Ms Burch ordered Mr Parton this morning to delete both videos.

She told the Assembly that Mr Parton’s first video used images of Assembly facilities to “promote a Liberal Party election policy”, which was “a clear breach” of the rules.

Under separate parliamentary rules, members are only allowed to criticise the Speaker by raising a formal complaint under the standing orders.

“I would remind members that there is an election due in October this year and there may be over 100 candidates seeking to be elected to this place,” Ms Burch said

“None of those candidates will be able to use the Assembly’s facilities to further their election campaigns.”

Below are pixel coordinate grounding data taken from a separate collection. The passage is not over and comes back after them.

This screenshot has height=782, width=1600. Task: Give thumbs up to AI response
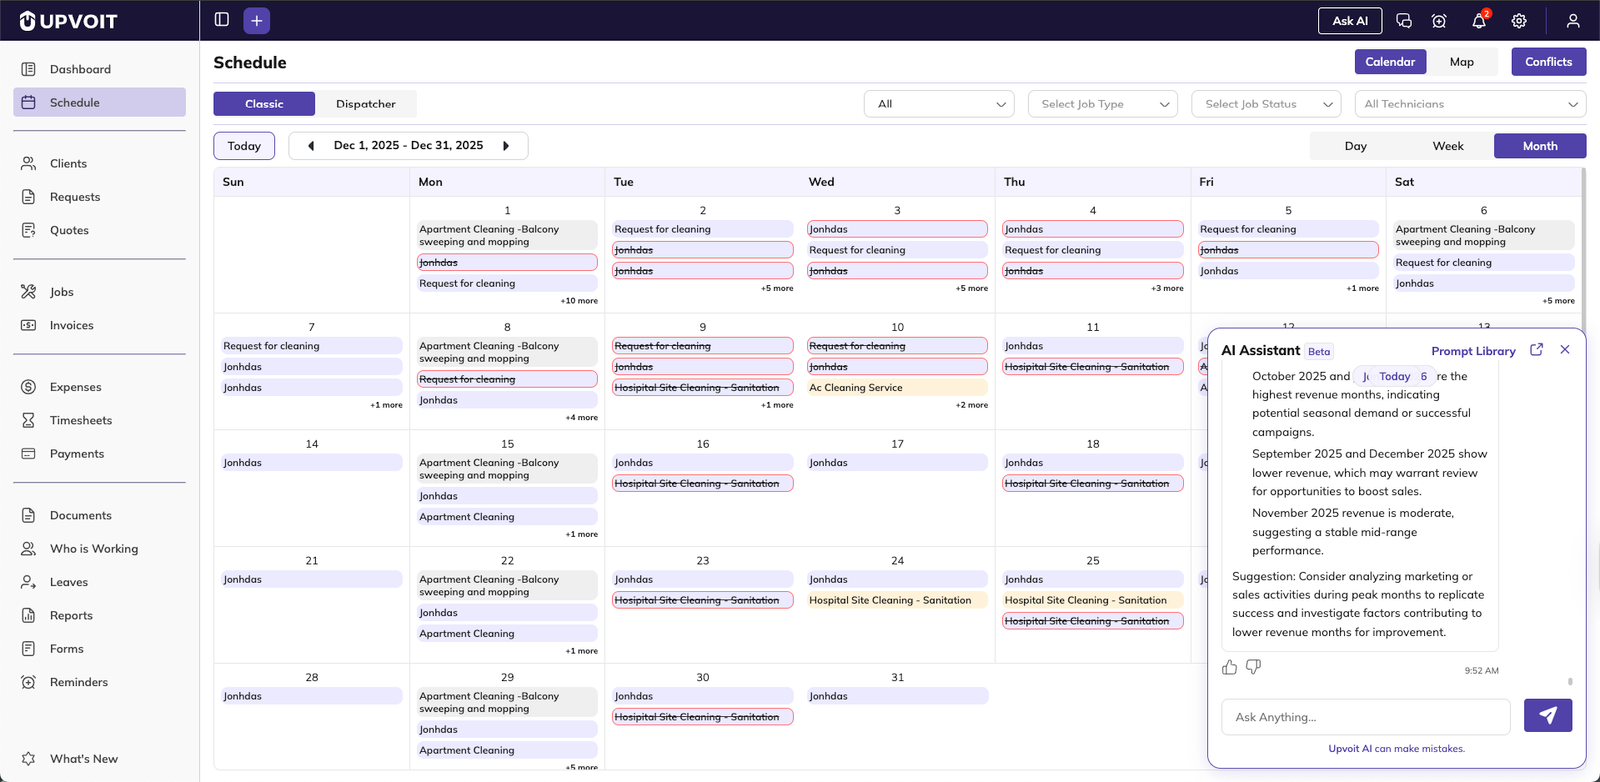(1230, 667)
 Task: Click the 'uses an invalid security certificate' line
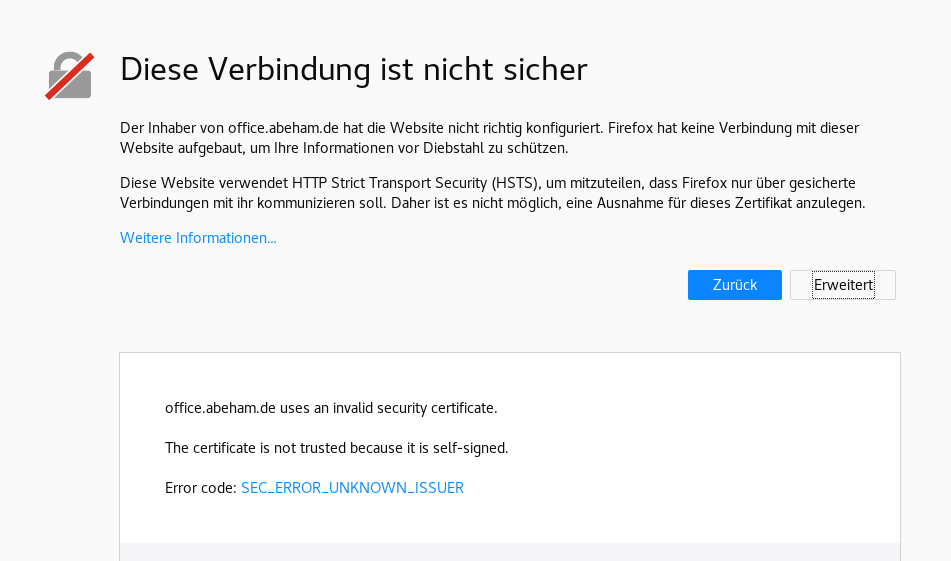point(331,408)
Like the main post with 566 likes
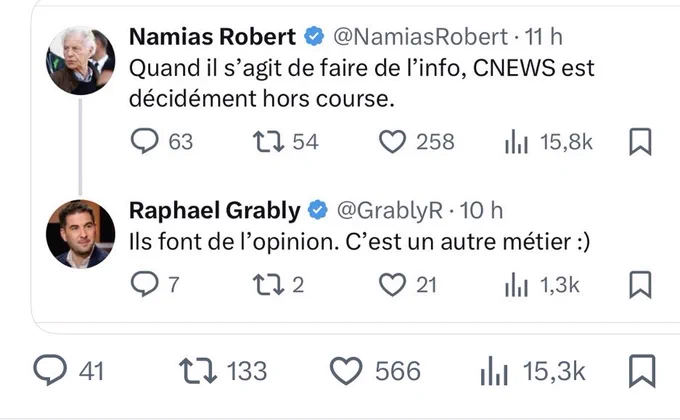680x420 pixels. tap(346, 371)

Joy Burch sits in the Speaker's chair in the ACT Legislative Assembly.
The Speaker, Joy Burch, says Mr Parton had implied that she lacked impartiality.(ABC News: Tamara Penniket)

Mr Parton apologised for breaching the broadcast guidelines and committed to staying within them “for the balance of the term”.

However, while he deleted the first video, which featured Mr Stanhope’s portrait, he initially refused to delete the second.

“At this stage, Madame Speaker, I am continuing to receive advice on the second video, and it still remains,” he explained.

The parliament voted along party lines to remove him from the chamber, and Ms Burch ordered him to be barred from re-entering until both videos were removed. He deleted the second video later on Thursday.

Mr Parton was a radio presenter and social-media consultant before he was elected to the Assembly in 2016.

The next ACT election will be held on October 17.